Who can be a Deputy?
Anyone aged 18 or over can apply, but this doesn’t mean anyone will be accepted as a Deputy by the Court. Typically, the Court will appoint a close relative or close friend of the person who needs help.
Finance and property Deputies also need to have the skills to be able to make financial decisions for the person who needs help.
There can be more than one Deputy and sometimes the Court prefers this. For example, if the person who wants to apply is very elderly, the Court will tend to favour appointing an additional person as joint deputy.

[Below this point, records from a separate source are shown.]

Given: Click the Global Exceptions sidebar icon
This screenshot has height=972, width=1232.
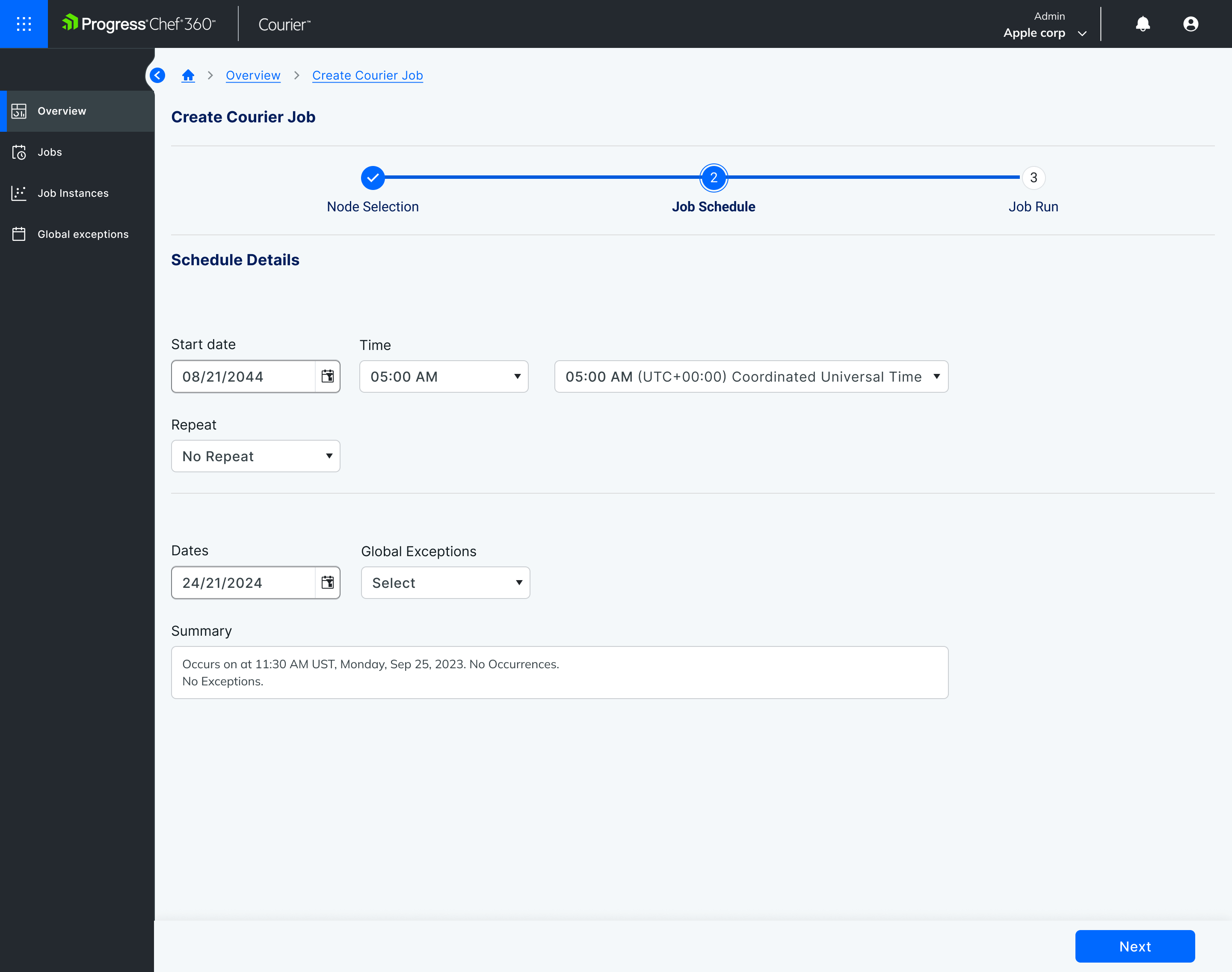Looking at the screenshot, I should coord(20,234).
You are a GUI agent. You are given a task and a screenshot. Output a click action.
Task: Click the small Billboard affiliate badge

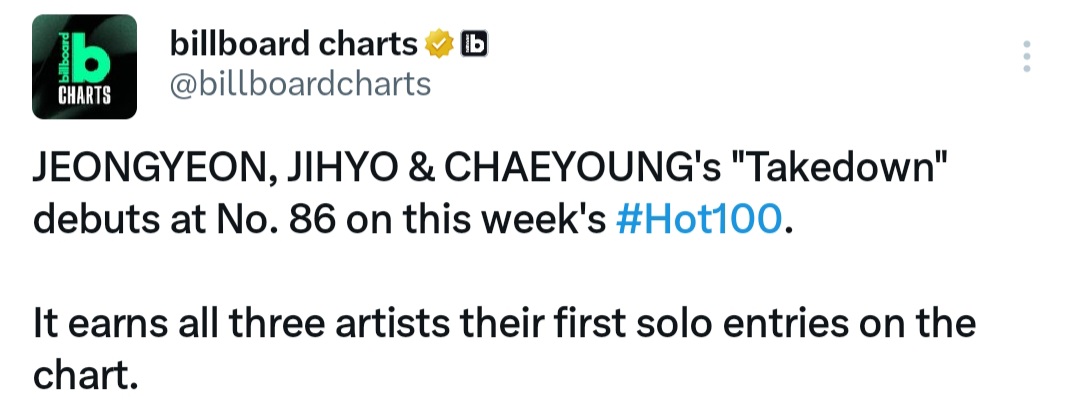coord(474,44)
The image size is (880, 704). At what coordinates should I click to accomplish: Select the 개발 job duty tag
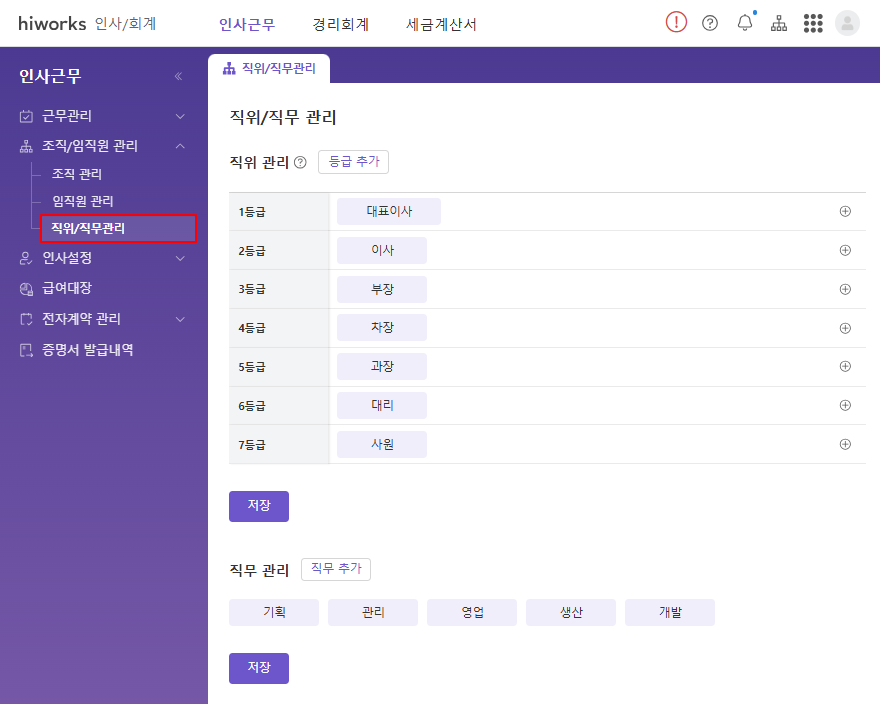(669, 612)
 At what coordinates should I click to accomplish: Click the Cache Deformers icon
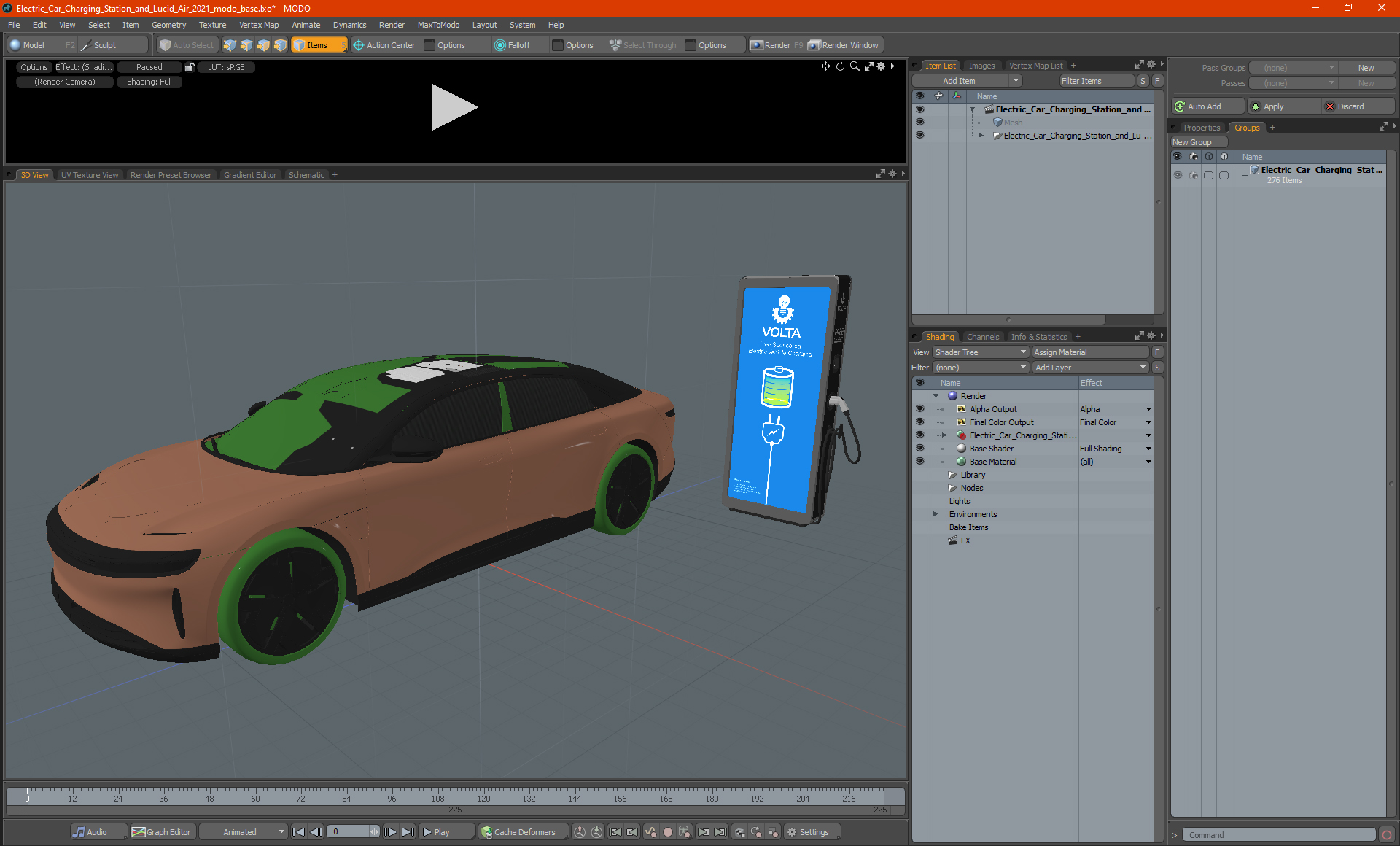pos(486,832)
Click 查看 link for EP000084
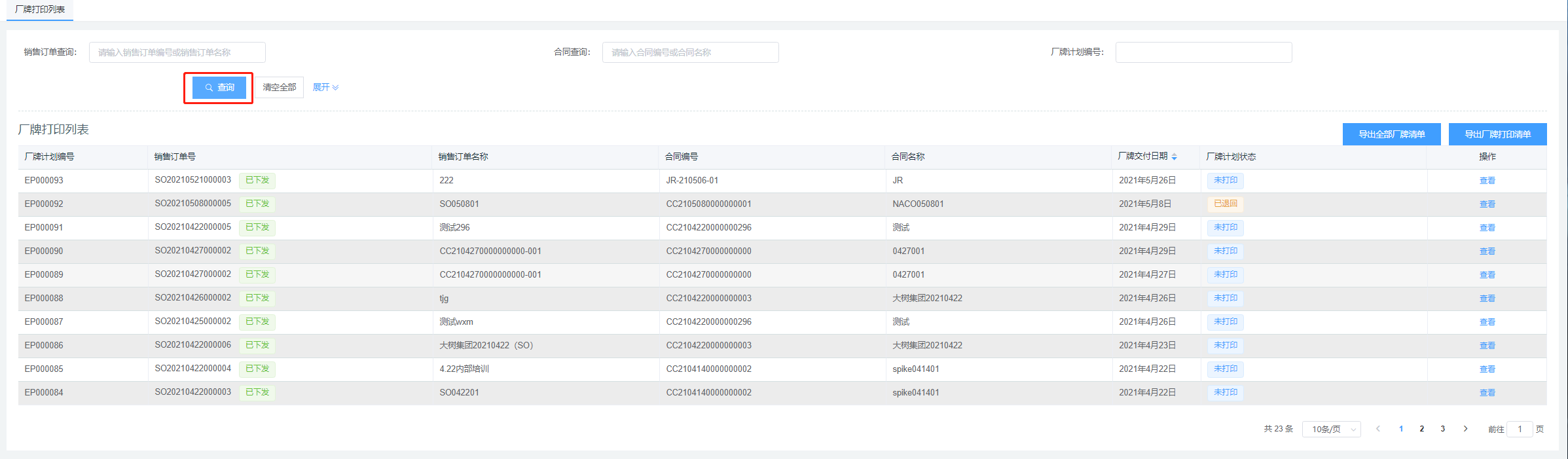Viewport: 1568px width, 459px height. [1487, 393]
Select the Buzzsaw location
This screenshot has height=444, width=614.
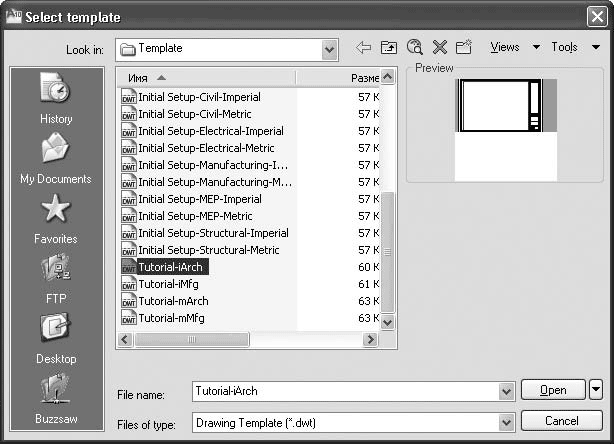(56, 398)
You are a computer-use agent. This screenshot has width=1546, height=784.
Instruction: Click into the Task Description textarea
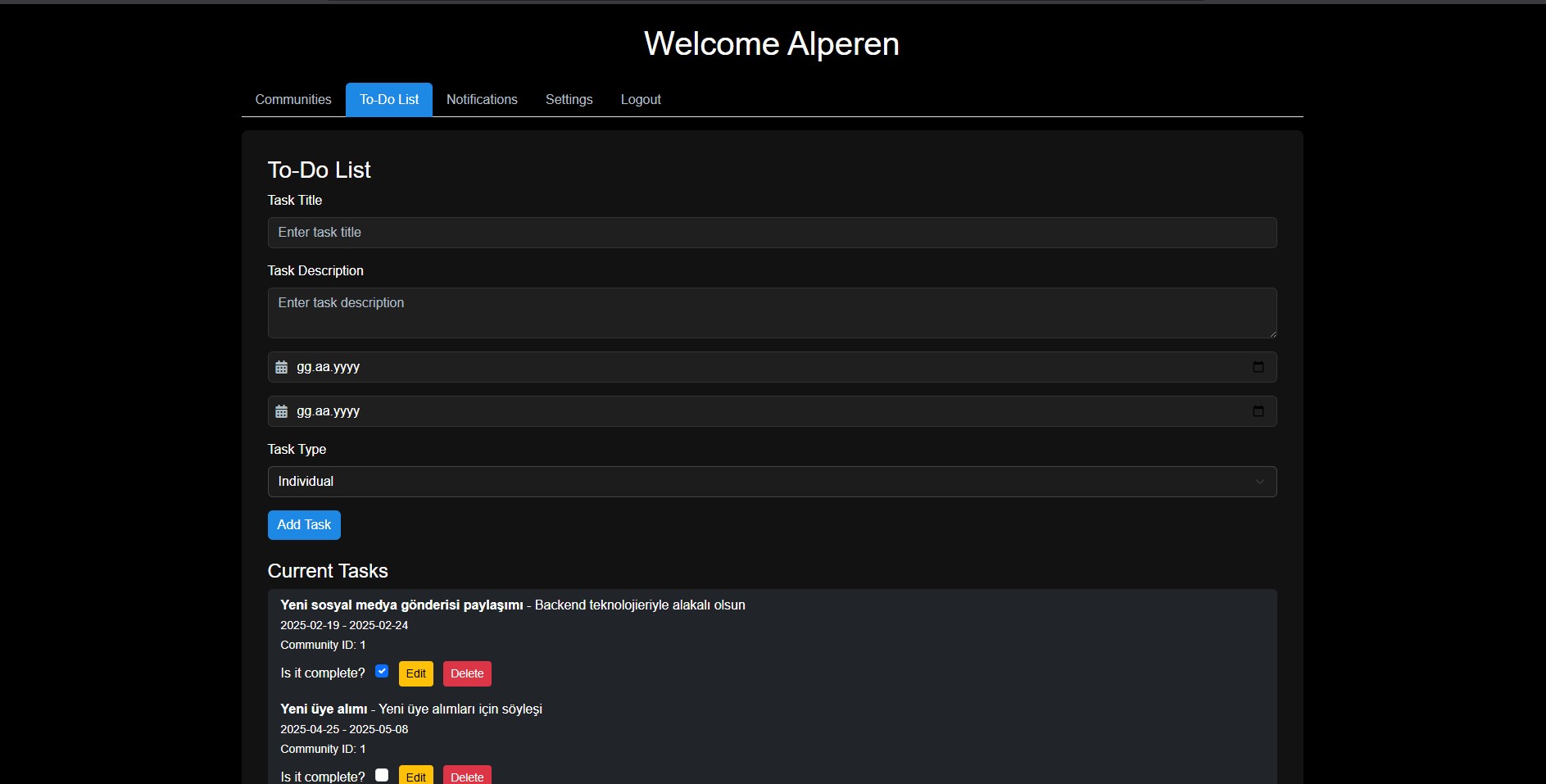click(x=771, y=312)
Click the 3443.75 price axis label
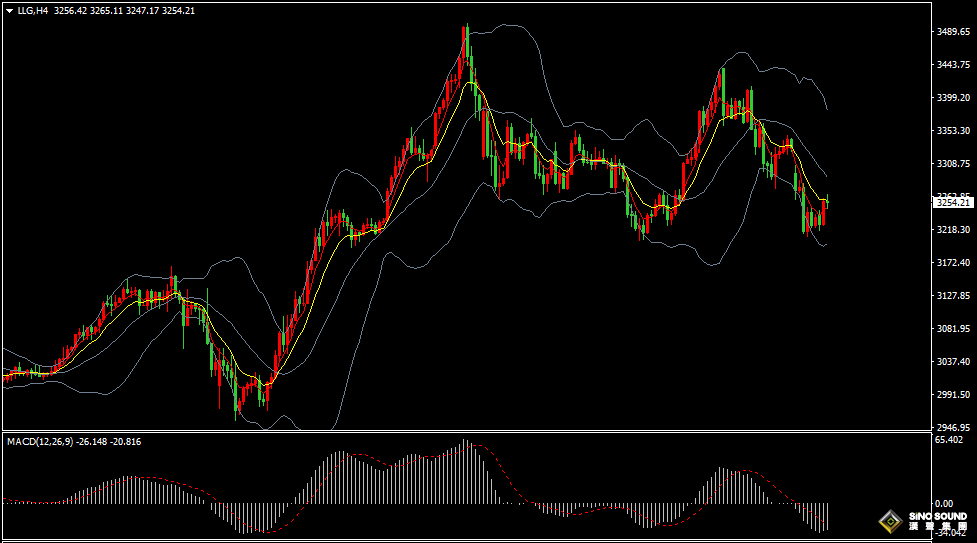 [x=953, y=65]
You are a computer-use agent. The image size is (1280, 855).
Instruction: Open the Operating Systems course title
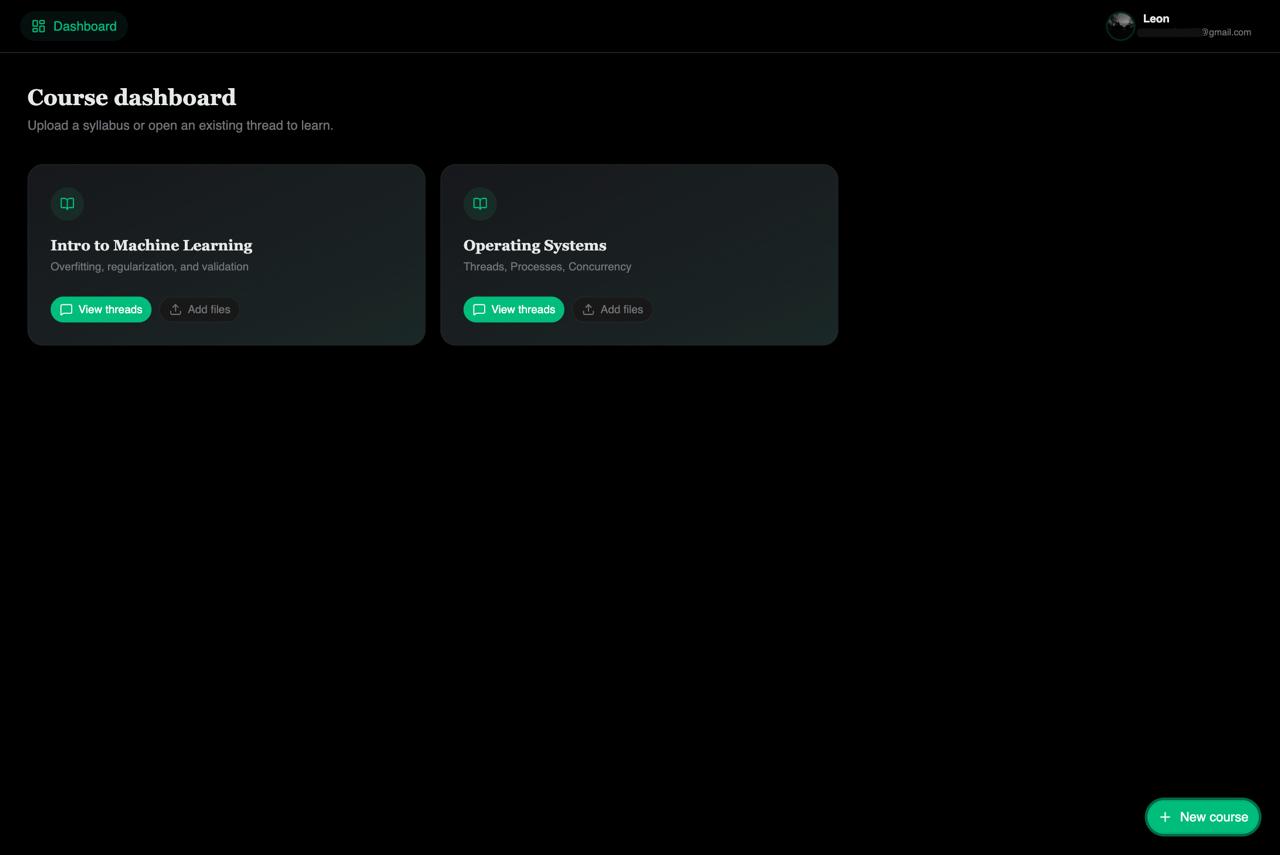pyautogui.click(x=535, y=245)
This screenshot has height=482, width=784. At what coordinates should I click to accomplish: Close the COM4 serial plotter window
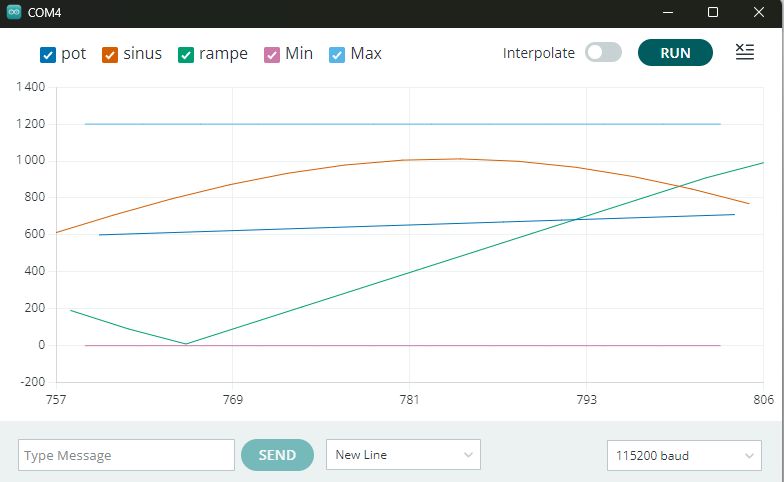758,13
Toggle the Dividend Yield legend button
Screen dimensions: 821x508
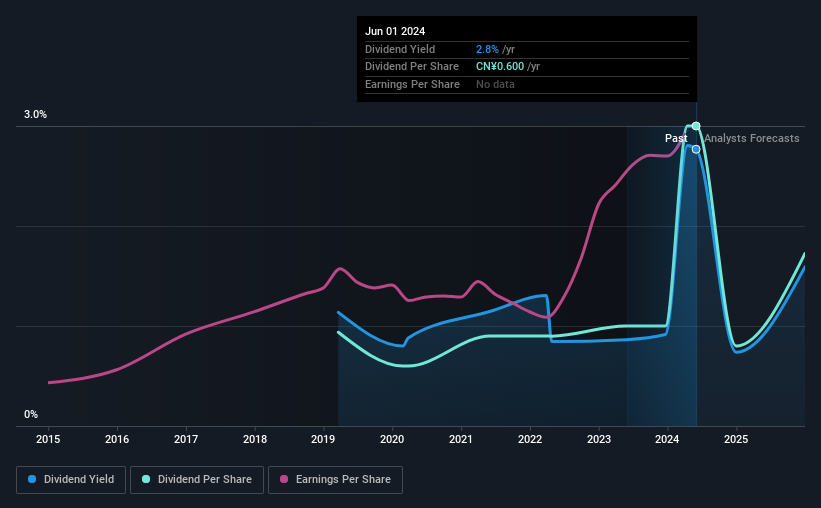tap(71, 480)
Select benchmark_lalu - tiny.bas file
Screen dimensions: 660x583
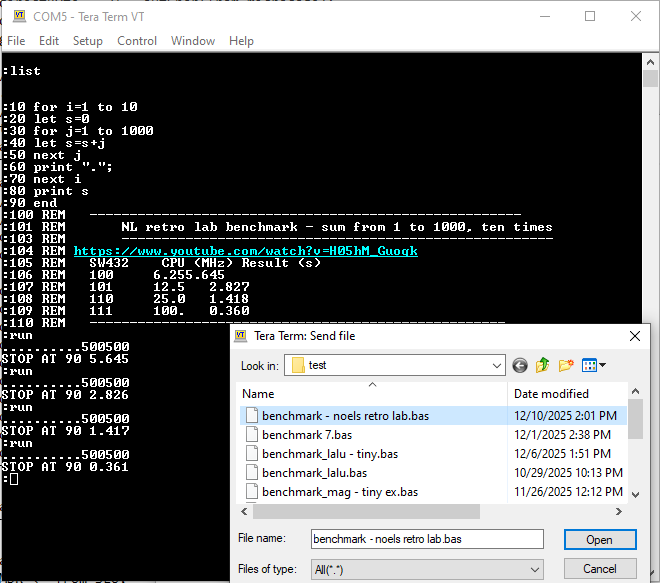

Where there is more than one deputy, the Court of Protection will decide how you can make decisions. You will either need to make decisions:
- Jointly – this means all the Deputies must agree on every decision; or
- Jointly and severally – this means the Deputies can make decisions on their own, or with the other Deputies.
The Court’s choice really depends on the circumstances.
Other types of Deputy
In some circumstances, it may be appropriate for the Court to appoint a Deputy who is neither a family member nor a close friend. This might be for example if there is nobody else suitable to fulfil the role of Deputy – or it might be because the person who needs help could benefit from having a professional Deputy.
Solicitors, accountants and Local Authority representatives can all be Court of Protection Deputies.
Alternatively, the Court has the option of appointing a ‘panel deputy’, chosen from a list of approved law firms and charities. Typically this will be if no other suitable person can be found.
Q: Is it too late to make a Lasting Power of Attorney instead?
We’re often asked at what point it’s ‘too late’ to make a Lasting Power of Attorney. Some people mistakenly assume that as soon as someone has received a diagnosis of dementia, they can no longer sign the Lasting Power of Attorney paperwork. That’s not necessarily the case. It depends whether or not the person has lost mental capacity. A diagnosis of dementia alone does not necessarily mean that someone has lost mental capacity.
Having mental capacity is about having the ability to make decisions for yourself. Capacity is always ‘decision specific’, so someone might struggle to make decisions over finances but still have the capacity to grant a Lasting Power of Attorney. Many people in the early stages of dementia are perfectly capable of making decisions, even if they do occasionally get confused or forget things.
If you think the person in question still has mental capacity despite their diagnosis, it is strongly advisable to obtain medical evidence of this (for example, a letter from the person’s GP). It is also advisable not to delay in making the Lasting Power of Attorney as the progression can worsen rapidly. If the person loses mental capacity before the document has been finalised, a Deputyship Order will be necessary and these are far more expensive to obtain.